### Exercise
Change "Career" to "Careers" in the part of the listing that opens with the line containing "[tab] (95, 783)" and runs through the end of the listing, then give that part again with everything else left unchanged.

Items listed in a dataset:
● ● ●

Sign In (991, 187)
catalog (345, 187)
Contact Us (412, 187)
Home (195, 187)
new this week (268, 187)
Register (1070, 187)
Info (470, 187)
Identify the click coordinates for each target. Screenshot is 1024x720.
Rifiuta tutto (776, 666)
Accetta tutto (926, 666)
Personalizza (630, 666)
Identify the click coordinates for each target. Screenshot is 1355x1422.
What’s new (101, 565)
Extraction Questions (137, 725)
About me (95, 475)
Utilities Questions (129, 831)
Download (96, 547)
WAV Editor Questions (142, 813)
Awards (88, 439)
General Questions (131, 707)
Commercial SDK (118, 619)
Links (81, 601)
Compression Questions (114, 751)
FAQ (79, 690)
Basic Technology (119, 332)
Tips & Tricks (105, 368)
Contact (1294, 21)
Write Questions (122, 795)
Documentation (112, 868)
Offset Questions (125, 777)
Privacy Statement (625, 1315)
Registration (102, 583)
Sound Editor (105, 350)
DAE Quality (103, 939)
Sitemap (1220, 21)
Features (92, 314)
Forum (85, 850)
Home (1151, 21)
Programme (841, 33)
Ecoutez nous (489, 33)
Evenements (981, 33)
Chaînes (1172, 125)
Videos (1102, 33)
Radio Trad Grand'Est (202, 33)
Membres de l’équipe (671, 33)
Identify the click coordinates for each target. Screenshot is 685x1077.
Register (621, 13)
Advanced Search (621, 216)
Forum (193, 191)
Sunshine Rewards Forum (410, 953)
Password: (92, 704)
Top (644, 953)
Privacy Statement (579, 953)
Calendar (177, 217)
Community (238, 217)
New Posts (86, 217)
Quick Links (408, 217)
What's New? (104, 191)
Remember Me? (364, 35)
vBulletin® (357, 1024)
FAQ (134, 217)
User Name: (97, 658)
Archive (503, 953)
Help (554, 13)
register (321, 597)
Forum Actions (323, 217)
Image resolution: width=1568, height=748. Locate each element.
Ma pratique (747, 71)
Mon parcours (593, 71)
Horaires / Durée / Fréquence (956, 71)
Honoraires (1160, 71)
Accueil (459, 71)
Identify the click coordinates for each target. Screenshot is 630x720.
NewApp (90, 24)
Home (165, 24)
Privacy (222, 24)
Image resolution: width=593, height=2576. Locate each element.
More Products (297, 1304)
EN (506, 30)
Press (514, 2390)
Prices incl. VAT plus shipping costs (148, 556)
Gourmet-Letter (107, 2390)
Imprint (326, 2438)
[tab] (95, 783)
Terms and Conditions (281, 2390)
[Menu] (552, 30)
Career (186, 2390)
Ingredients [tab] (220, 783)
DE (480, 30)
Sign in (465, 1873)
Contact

● ● ●

### Solution
[tab] (95, 783)
Terms and Conditions (281, 2390)
[Menu] (552, 30)
Careers (186, 2390)
Ingredients [tab] (220, 783)
DE (480, 30)
Sign in (465, 1873)
Contact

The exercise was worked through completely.